The first pond offered some “Ducks are a-dabbling, Up tails all!” (The Wind in the Willows by Kenneth Grahame)….well in the third photo it is up tails all.
These were young ducks accompanied by their mother and sharing this pond with at least once other, very shy, duck family.
A Pukeko was poking about on an island in the pond but was reluctant to stand clear of foliage and with zoom at full stretch the photo is not that clear. Its camouflage is excellent bar its pristine white undergarments.
We sat at a second pond and admired the reflections and the Welcome Swallows zooming and darting above our heads.
All seemed quiet and still until out drifted this duck with her 8 very new ducklings.
Our patience was well rewarded and our reserves replenished from some time out in nature.
I nipped down to post a package on Wednesday and took a few minutes to see how the Coot family was faring. The wind was bitterly cold and at first there was just a sole parent in their usual spot. Across the other side of the lake I could see another pair of adult Coots and their young one so I went around the path to try and get some photos of that family.
However the Black Swan family were on the look- out for food or for dangers and with rather a lot of out-stretched neck movements from the parents I thought better of going towards them. I felt happier to pause and take photos of them once they were in the lake with their flotilla of 6 cygnets.
By the time I retraced my footsteps I spotted the Coot family I have photographed here and here and here. Look at these well-grown chicks now!
The devoted parents were working very hard to fill these bellies and I suspect it will not be long before the young are being encouraged to dip, head first, tail upwards into the lake to find food.
In a nice warm sheltered spot I found Mr and Mrs Duck and their three tiny ducklings. Mrs Duck close by and father duck on sentry duty.
And not far away in the shelter of a church building the Pukekos had bought their balls of fluff on extraordinarily long legs, out to graze and sun bake on the warm concrete path.

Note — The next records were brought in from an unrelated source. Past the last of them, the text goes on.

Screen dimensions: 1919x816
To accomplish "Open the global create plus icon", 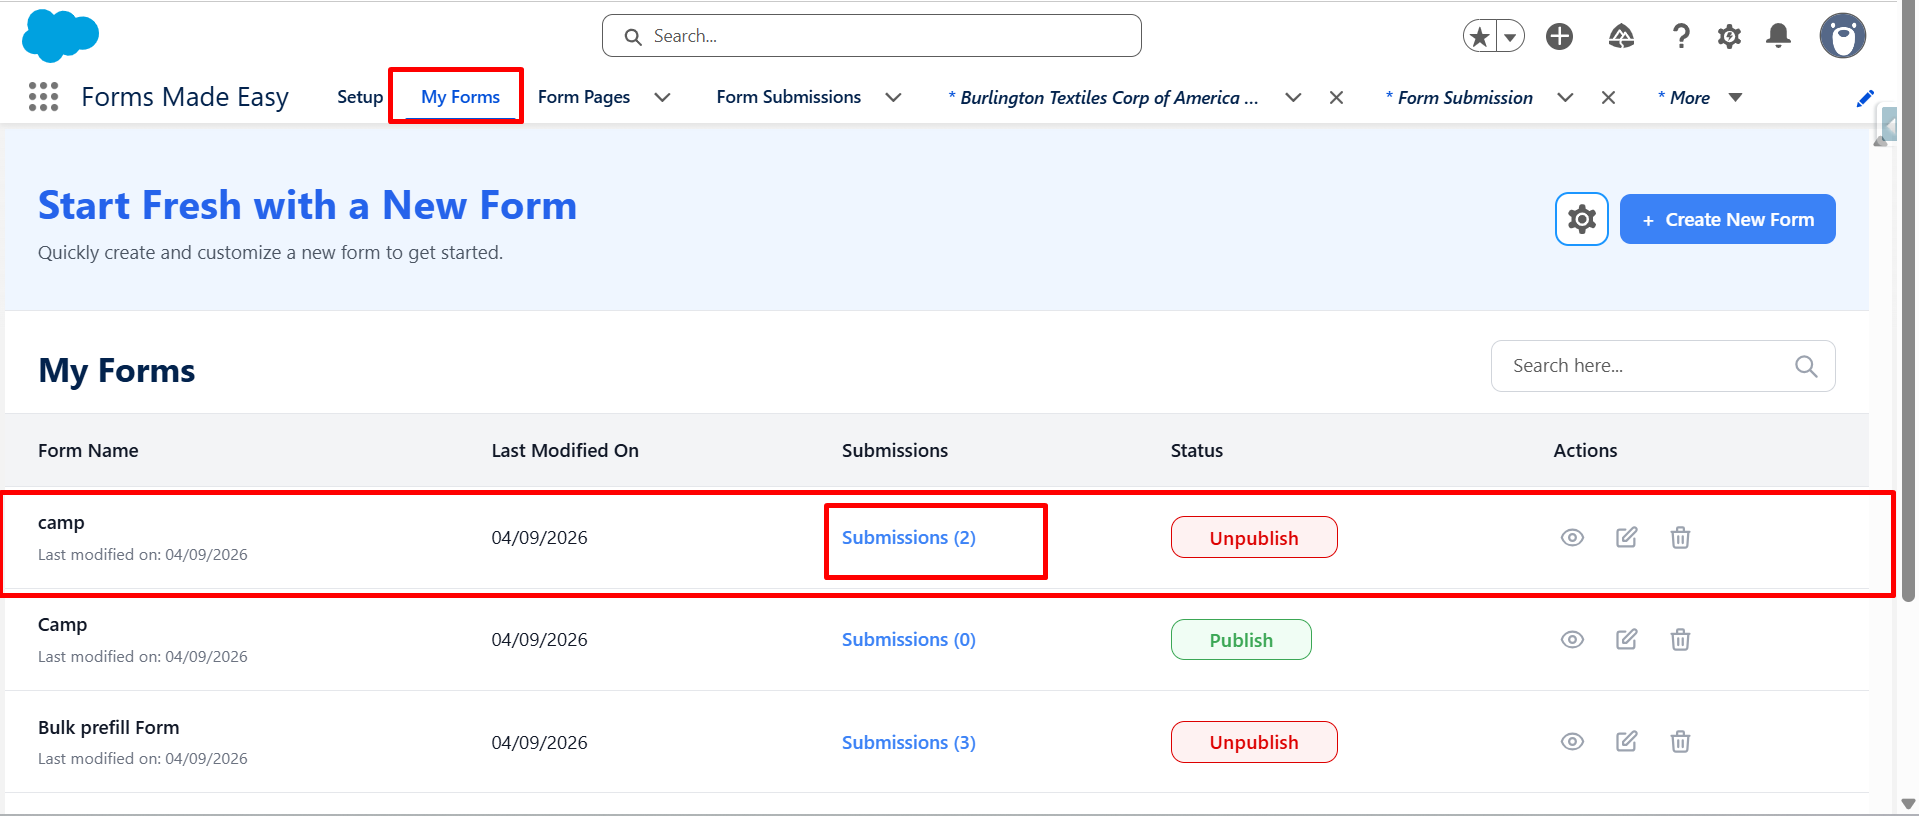I will click(1559, 37).
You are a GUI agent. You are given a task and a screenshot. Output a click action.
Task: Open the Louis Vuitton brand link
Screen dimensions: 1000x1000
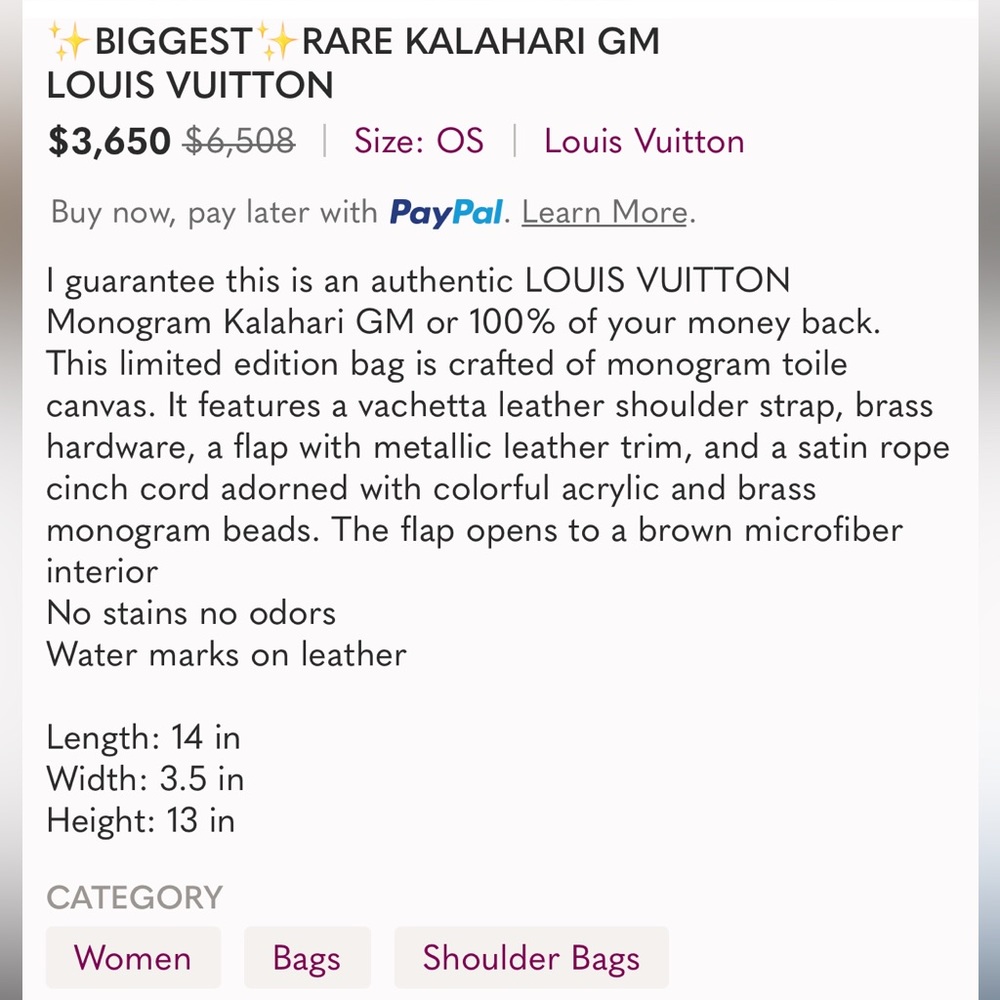(644, 141)
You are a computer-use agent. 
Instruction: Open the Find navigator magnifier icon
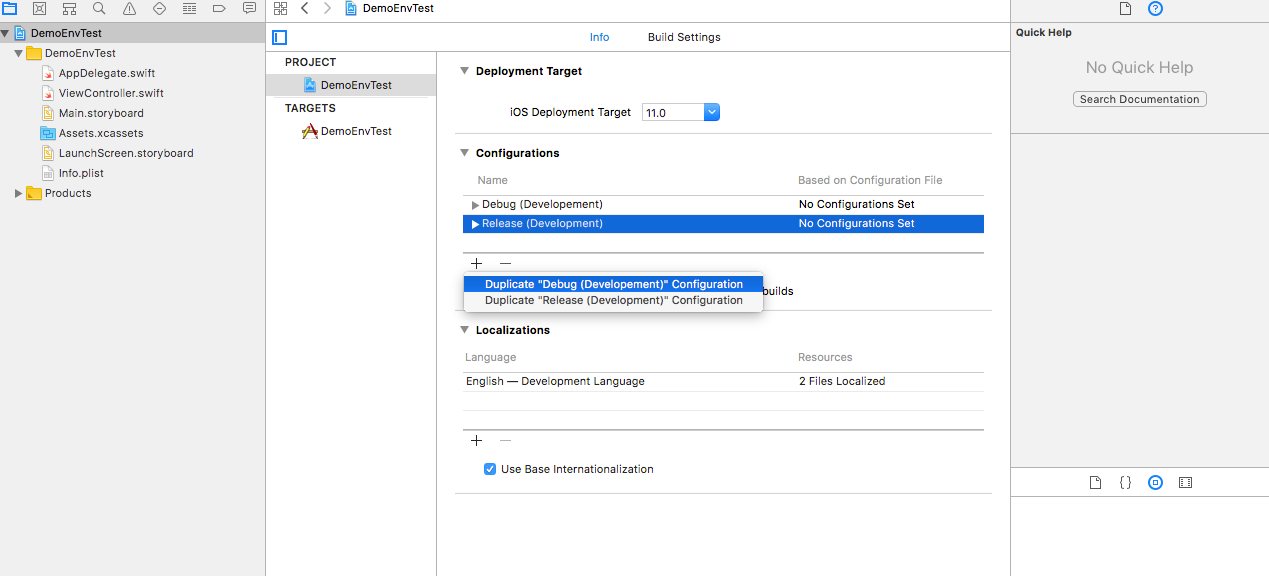click(x=99, y=8)
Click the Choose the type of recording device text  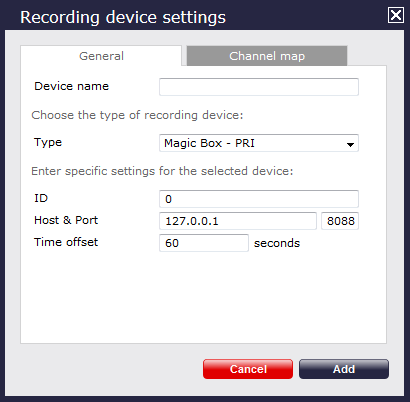137,115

We put on our warm jackets and headed out to the Aotea Lagoon yesterday after the storm had passed over. I had a degree of cabin fever. The southern end of the Lagoon area is more sheltered so we walked around there noting the effects the gales had had on the wisteria and the blossoms that had been so luxuriant the week before.
The surprise came when we saw this lovely family of Paradise Shelducks ( Putangitangi) out for a Sunday afternoon expedition and free meal from the children with stale bread on offer.
Paradise ducks mate for life and these two were vigilant, attentive parents. I love the zebra-like markings on their 8 wee ducklings.
Mother duck is at the front of the photo, while Daddy duck holds the rear guard. Nature determines that the mother has the brighter plumage in this species.